From: bigeasy@linutronix.de (Sebastian Andrzej Siewior)
To: linux-arm-kernel@lists.infradead.org
Subject: [RFC PATCH] sched_clock: also call register_current_timer_delay() if possible
Date: Wed, 30 Apr 2014 18:56:53 +0200 [thread overview]
Message-ID: <20140430165653.GA26716@linutronix.de> (raw)

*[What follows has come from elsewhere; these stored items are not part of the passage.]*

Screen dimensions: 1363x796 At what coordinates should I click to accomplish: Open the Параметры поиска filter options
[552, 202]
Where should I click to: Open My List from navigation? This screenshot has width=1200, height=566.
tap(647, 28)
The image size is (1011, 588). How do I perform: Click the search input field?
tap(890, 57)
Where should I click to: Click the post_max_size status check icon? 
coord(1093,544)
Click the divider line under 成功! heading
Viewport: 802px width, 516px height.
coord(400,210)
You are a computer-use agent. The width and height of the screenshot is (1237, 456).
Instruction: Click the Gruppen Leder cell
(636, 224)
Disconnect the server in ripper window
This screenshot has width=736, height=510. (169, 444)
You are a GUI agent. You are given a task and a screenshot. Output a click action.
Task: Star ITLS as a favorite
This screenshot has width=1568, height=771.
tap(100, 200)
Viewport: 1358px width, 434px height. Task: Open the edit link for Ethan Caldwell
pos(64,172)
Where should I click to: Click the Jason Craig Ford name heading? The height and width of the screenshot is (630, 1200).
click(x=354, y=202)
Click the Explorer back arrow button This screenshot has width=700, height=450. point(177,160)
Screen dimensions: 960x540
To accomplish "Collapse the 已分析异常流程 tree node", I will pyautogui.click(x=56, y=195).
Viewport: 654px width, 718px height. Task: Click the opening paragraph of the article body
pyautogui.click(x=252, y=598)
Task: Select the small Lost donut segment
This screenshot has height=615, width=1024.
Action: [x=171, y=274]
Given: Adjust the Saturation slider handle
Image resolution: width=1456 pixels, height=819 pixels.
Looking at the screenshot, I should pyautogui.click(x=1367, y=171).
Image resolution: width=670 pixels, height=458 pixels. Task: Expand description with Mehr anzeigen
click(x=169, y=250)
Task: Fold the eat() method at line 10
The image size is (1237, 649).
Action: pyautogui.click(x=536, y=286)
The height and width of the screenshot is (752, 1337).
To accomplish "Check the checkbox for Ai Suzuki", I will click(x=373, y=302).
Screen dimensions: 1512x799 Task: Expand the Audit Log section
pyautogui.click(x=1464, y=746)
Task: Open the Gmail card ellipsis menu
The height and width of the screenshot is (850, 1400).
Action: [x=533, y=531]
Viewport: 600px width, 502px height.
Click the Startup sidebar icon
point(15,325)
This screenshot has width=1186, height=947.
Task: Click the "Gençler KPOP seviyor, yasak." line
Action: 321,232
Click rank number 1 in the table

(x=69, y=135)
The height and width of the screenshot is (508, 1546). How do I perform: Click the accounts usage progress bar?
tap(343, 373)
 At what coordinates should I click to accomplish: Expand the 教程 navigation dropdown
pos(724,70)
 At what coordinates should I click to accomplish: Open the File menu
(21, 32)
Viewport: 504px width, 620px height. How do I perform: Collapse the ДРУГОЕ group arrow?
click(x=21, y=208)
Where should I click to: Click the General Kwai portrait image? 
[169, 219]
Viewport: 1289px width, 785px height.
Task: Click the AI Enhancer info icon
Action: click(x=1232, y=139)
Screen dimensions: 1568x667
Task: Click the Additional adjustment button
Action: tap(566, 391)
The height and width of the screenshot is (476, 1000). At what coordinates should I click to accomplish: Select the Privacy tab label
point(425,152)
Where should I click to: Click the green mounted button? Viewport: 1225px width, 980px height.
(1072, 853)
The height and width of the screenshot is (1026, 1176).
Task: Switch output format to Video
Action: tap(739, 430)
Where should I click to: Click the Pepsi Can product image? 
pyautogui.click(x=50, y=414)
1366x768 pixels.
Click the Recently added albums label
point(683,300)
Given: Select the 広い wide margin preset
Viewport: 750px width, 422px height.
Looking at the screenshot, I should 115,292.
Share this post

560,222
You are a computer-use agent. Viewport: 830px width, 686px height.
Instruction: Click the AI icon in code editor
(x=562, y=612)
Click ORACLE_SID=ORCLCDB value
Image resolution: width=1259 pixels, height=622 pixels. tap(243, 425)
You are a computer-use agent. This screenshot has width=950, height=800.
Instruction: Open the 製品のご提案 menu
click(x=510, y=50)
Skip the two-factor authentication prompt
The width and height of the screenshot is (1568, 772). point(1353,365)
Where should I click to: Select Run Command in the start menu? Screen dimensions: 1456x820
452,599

In-Reply-To: <20140430132628.GC15719@arm.com>
* Will Deacon | 2014-04-30 14:26:28 [+0100]:
Hi Will,
>I don't think that's the problem I was referring to. What I mean is that a
>clocksource might overflow at any number of bits, so the delay calculation
>needs to take this into account when it does:
>
> while ((get_cycles() - start) < cycles)
>
>because a premature overflow from get_cycles() will cause us to return
>early. The solution is to mask the result of the subtraction before the
>comparison to match the width of the clock.
So I got this:
diff --git a/arch/arm/include/asm/delay.h b/arch/arm/include/asm/delay.h
index dff714d..49c2e93 100644
--- a/arch/arm/include/asm/delay.h
+++ b/arch/arm/include/asm/delay.h
@@ -18,6 +18,7 @@
struct delay_timer {
unsigned long (*read_current_timer)(void);
unsigned long freq;
+ unsigned int bits;
};
extern struct arm_delay_ops {
@@ -25,6 +26,7 @@ extern struct arm_delay_ops {
void (*const_udelay)(unsigned long);
void (*udelay)(unsigned long);
unsigned long ticks_per_jiffy;
+ u32 mask;
} arm_delay_ops;
#define __delay(n) arm_delay_ops.delay(n)
diff --git a/arch/arm/lib/delay.c b/arch/arm/lib/delay.c
index 5306de3..dd32cc9 100644
--- a/arch/arm/lib/delay.c
+++ b/arch/arm/lib/delay.c
@@ -50,8 +50,9 @@ EXPORT_SYMBOL_GPL(read_current_timer);
static void __timer_delay(unsigned long cycles)
{
cycles_t start = get_cycles();
+ cycles_t mask = arm_delay_ops.mask;
- while ((get_cycles() - start) < cycles)
+ while (((get_cycles() - start) & mask) < cycles)
cpu_relax();
}
@@ -69,6 +70,10 @@ static void __timer_udelay(unsigned long usecs)
void __init register_current_timer_delay(const struct delay_timer *timer)
{
+ if (timer->bits > 32) {
+ pr_err("timer delay bits are limited to 32bit.\n");
+ return;
+ }
if (!delay_calibrated) {
pr_info("Switching to timer-based delay loop\n");
delay_timer = timer;
@@ -79,6 +84,7 @@ void __init register_current_timer_delay(const struct delay_timer *timer)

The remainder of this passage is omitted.